# Seaview Detailing



## irocer (Aug 22, 2000)

I am just getting started on this beauty and want to detail it a bit. Since I am not so well versed on the Seaview I was looking for what everyone else was doing to detail/improve accuracy or enhance this kit. Anybody got any suggestions or ideas.


----------



## Paulbo (Sep 16, 2004)

Just a couple of threads here on HobbyTalk ...

http://www.hobbytalk.com/bbs1/showthread.php?t=218570
http://www.hobbytalk.com/bbs1/showthread.php?t=218508
http://www.hobbytalk.com/bbs1/showthread.php?t=218359
http://www.hobbytalk.com/bbs1/showthread.php?t=218233
http://www.hobbytalk.com/bbs1/showthread.php?t=218748
http://www.hobbytalk.com/bbs1/showthread.php?t=217718
http://www.hobbytalk.com/bbs1/showthread.php?t=218289
http://www.hobbytalk.com/bbs1/showthread.php?t=218509
http://www.hobbytalk.com/bbs1/showthread.php?t=215196


----------



## djnick66 (May 2, 2008)

I think overall the kit is really well done and can be built out-of-the-box with just good modelling skills. Adding/correcting/modifying detail inside is really moot as you can barely see past the front bulkhead once the hull is all together and closed up. If you don't add interior lights, everything you get in the kit is perfectly usable as-is. I painted everything carefully, and in the case of the figures, for a couple that are particularly visible like Admiral Nelson in the bow, I chose to exaggerate the shading and detailing a bit to make them stand out a bit more in the dark.

Getting the big parts together and eliminating seams will be your biggest task.
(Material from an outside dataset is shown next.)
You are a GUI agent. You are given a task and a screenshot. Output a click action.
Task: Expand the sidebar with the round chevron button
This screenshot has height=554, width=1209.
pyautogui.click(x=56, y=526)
Everything fits and lines up pretty well, but there are still seams to fill and level off. I had to putty and sand the side joint and the front/back hull top seams two or three times for the best finish. Nothing difficult, just time consuming.

Overall its very very very builder-friendly. What impressed me is that you can get the big sub feel fast... it doesnt take long for this baby to come together!


----------



## Captain Han Solo (Apr 5, 2002)

djnick66 said:


> I think overall the kit is really well done and can be built out-of-the-box with just good modelling skills. Adding/correcting/modifying detail inside is really moot as you can barely see past the front bulkhead once the hull is all together and closed up. If you don't add interior lights, everything you get in the kit is perfectly usable as-is. I painted everything carefully, and in the case of the figures, for a couple that are particularly visible like Admiral Nelson in the bow, I chose to exaggerate the shading and detailing a bit to make them stand out a bit more in the dark.
> 
> Getting the big parts together and eliminating seams will be your biggest task. Everything fits and lines up pretty well, but there are still seams to fill and level off. I had to putty and sand the side joint and the front/back hull top seams two or three times for the best finish. Nothing difficult, just time consuming.
> 
> Overall its very very very builder-friendly. What impressed me is that you can get the big sub feel fast... it doesnt take long for this baby to come together!


Agreed:thumbsup:

the Kit practically falls together, and the seams are just a matter of taking your time.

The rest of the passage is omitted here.